[[ SOURCE MATERIAL, beginning ]]

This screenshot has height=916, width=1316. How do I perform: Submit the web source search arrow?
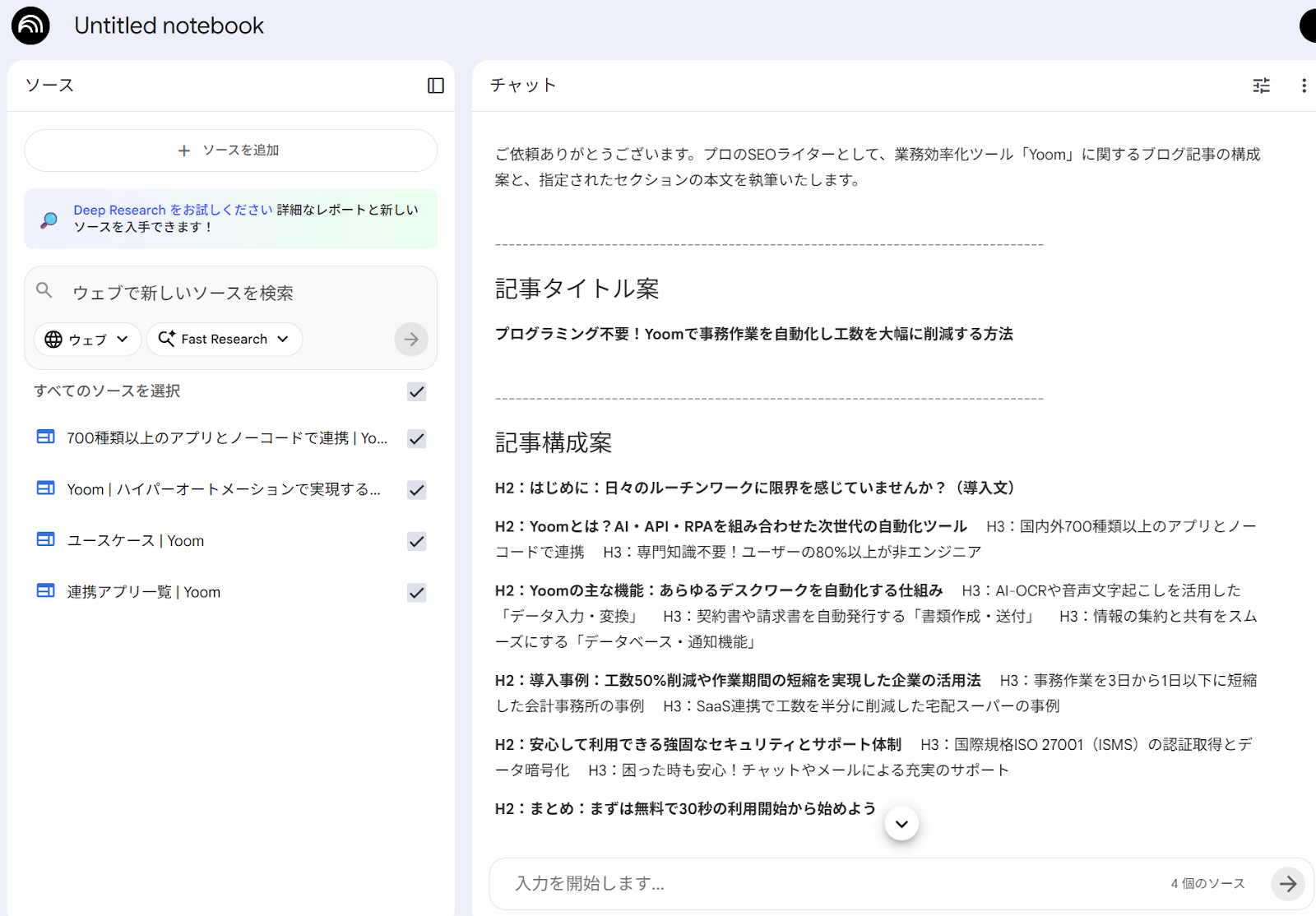pos(411,340)
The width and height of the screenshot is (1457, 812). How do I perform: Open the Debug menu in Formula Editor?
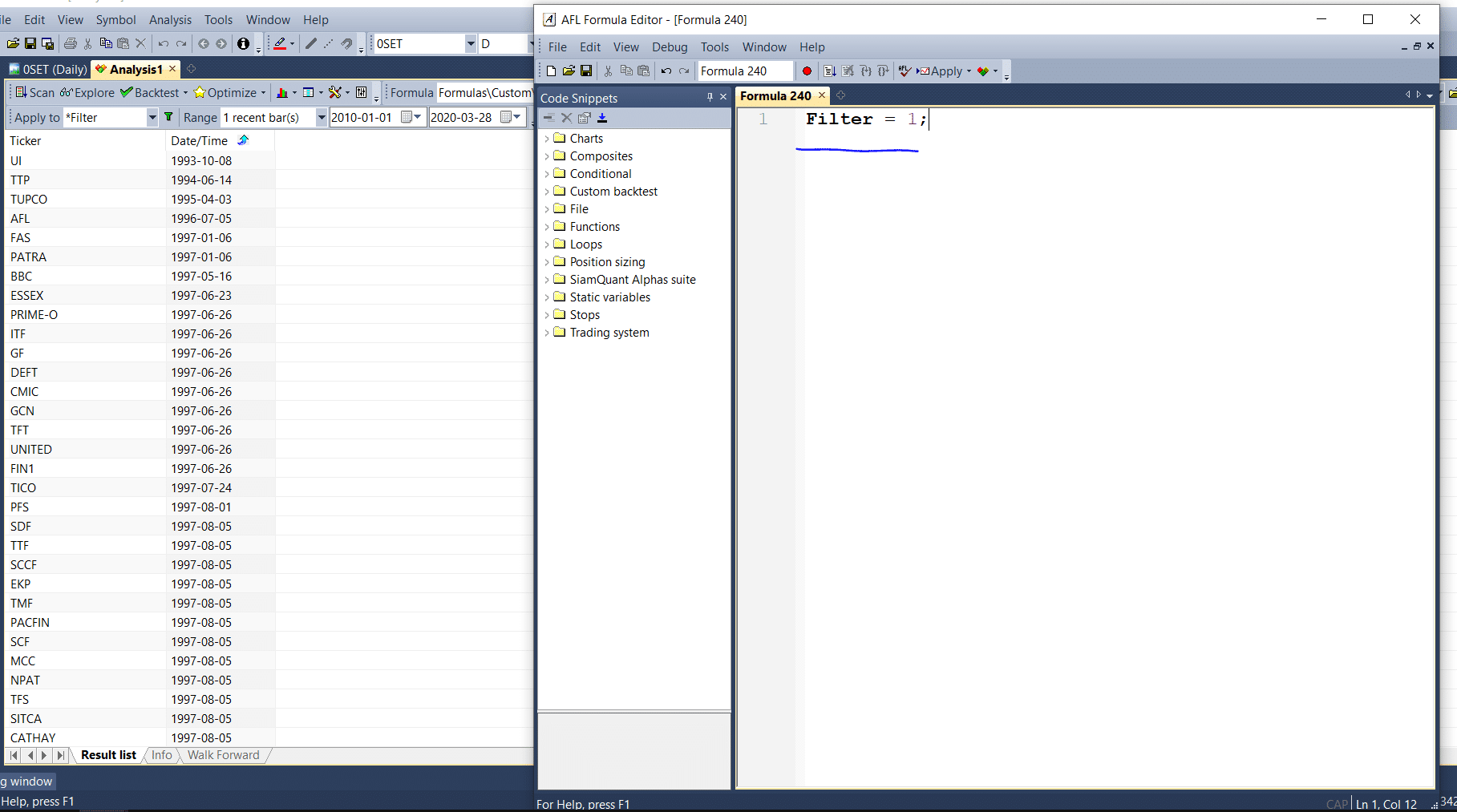669,47
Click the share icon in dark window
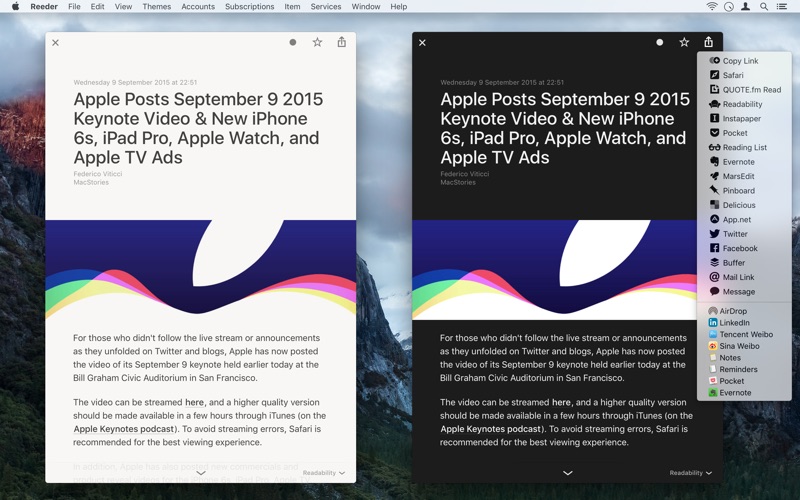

[[ SOURCE MATERIAL, end ]]

§ **EXERCISE INSTRUCTIONS**: A verbatim copy of the records above, without pictures, is required.

§ **SOLUTION TO THE PROBLEM**:
This screenshot has height=916, width=1316. How do I perform: Submit the web source search arrow?
pos(411,340)
The width and height of the screenshot is (1457, 812). How do I perform: Open the Debug menu in Formula Editor?
669,47
Click the share icon in dark window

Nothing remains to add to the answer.